**Descrição do exercício**
Apresente todas as linhas abaixo como uma lista numerada e deixe de fora as linhas em branco.

─── Linhas de dados

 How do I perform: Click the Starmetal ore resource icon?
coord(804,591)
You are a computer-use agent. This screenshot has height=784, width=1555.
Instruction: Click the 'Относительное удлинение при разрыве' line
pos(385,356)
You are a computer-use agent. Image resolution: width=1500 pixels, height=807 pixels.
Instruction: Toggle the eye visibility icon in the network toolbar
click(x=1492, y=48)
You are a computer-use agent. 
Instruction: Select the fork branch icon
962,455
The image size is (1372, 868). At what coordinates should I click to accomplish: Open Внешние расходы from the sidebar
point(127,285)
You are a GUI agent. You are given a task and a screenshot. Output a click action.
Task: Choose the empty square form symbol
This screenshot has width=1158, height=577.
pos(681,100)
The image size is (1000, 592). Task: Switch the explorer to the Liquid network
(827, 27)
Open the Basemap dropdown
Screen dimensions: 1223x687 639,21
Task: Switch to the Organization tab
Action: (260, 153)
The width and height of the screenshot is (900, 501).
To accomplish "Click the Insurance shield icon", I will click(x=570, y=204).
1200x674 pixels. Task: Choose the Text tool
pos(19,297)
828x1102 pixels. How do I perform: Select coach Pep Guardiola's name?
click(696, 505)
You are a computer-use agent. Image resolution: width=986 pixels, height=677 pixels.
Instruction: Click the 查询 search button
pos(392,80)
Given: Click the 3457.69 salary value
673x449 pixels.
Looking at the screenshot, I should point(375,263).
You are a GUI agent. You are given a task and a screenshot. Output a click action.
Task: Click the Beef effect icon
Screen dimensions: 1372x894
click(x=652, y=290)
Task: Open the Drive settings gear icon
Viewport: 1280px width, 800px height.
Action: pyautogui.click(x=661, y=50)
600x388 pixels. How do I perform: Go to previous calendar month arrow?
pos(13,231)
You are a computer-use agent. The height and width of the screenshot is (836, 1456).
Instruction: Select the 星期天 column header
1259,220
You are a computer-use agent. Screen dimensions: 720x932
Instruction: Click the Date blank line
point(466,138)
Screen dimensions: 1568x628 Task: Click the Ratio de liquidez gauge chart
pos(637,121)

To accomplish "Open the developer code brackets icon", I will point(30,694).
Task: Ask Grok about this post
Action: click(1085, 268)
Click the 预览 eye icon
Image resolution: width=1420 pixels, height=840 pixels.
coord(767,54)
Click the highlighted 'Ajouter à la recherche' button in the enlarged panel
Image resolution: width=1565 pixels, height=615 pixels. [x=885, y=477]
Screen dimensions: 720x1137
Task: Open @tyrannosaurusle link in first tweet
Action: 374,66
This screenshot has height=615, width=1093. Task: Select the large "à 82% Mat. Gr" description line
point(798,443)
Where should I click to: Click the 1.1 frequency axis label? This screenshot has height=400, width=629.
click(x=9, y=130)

──────

**Resposta escrita**
1.  How do I perform: Click the Starmetal ore resource icon?
2. coord(804,591)
3. You are a computer-use agent. This screenshot has height=784, width=1555.
4. Instruction: Click the 'Относительное удлинение при разрыве' line
5. pos(385,356)
6. You are a computer-use agent. Image resolution: width=1500 pixels, height=807 pixels.
7. Instruction: Toggle the eye visibility icon in the network toolbar
8. click(x=1492, y=48)
9. You are a computer-use agent. 
10. Instruction: Select the fork branch icon
11. 962,455
12. The image size is (1372, 868). At what coordinates should I click to accomplish: Open Внешние расходы from the sidebar
13. point(127,285)
14. You are a GUI agent. You are given a task and a screenshot. Output a click action.
15. Task: Choose the empty square form symbol
16. This screenshot has width=1158, height=577.
17. pos(681,100)
18. The image size is (1000, 592). Task: Switch the explorer to the Liquid network
19. (827, 27)
20. Open the Basemap dropdown
21. Screen dimensions: 1223x687 639,21
22. Task: Switch to the Organization tab
23. Action: (260, 153)
24. The width and height of the screenshot is (900, 501).
25. To accomplish "Click the Insurance shield icon", I will click(x=570, y=204).
26. 1200x674 pixels. Task: Choose the Text tool
27. pos(19,297)
28. 828x1102 pixels. How do I perform: Select coach Pep Guardiola's name?
29. click(696, 505)
30. You are a computer-use agent. Image resolution: width=986 pixels, height=677 pixels.
31. Instruction: Click the 查询 search button
32. pos(392,80)
33. Given: Click the 3457.69 salary value
34. 673x449 pixels.
35. Looking at the screenshot, I should point(375,263).
36. You are a GUI agent. You are given a task and a screenshot. Output a click action.
37. Task: Click the Beef effect icon
38. Screen dimensions: 1372x894
39. click(x=652, y=290)
40. Task: Open the Drive settings gear icon
41. Viewport: 1280px width, 800px height.
42. Action: pyautogui.click(x=661, y=50)
43. 600x388 pixels. How do I perform: Go to previous calendar month arrow?
44. pos(13,231)
45. You are a computer-use agent. The height and width of the screenshot is (836, 1456).
46. Instruction: Select the 星期天 column header
47. 1259,220
48. You are a computer-use agent. Screen dimensions: 720x932
49. Instruction: Click the Date blank line
50. point(466,138)
51. Screen dimensions: 1568x628 Task: Click the Ratio de liquidez gauge chart
52. pos(637,121)
53. To accomplish "Open the developer code brackets icon", I will point(30,694).
54. Task: Ask Grok about this post
55. Action: click(1085, 268)
56. Click the 预览 eye icon
57. Image resolution: width=1420 pixels, height=840 pixels.
58. coord(767,54)
59. Click the highlighted 'Ajouter à la recherche' button in the enlarged panel
60. Image resolution: width=1565 pixels, height=615 pixels. [x=885, y=477]
61. Screen dimensions: 720x1137
62. Task: Open @tyrannosaurusle link in first tweet
63. Action: 374,66
64. This screenshot has height=615, width=1093. Task: Select the large "à 82% Mat. Gr" description line
65. point(798,443)
66. Where should I click to: Click the 1.1 frequency axis label? This screenshot has height=400, width=629.
67. click(x=9, y=130)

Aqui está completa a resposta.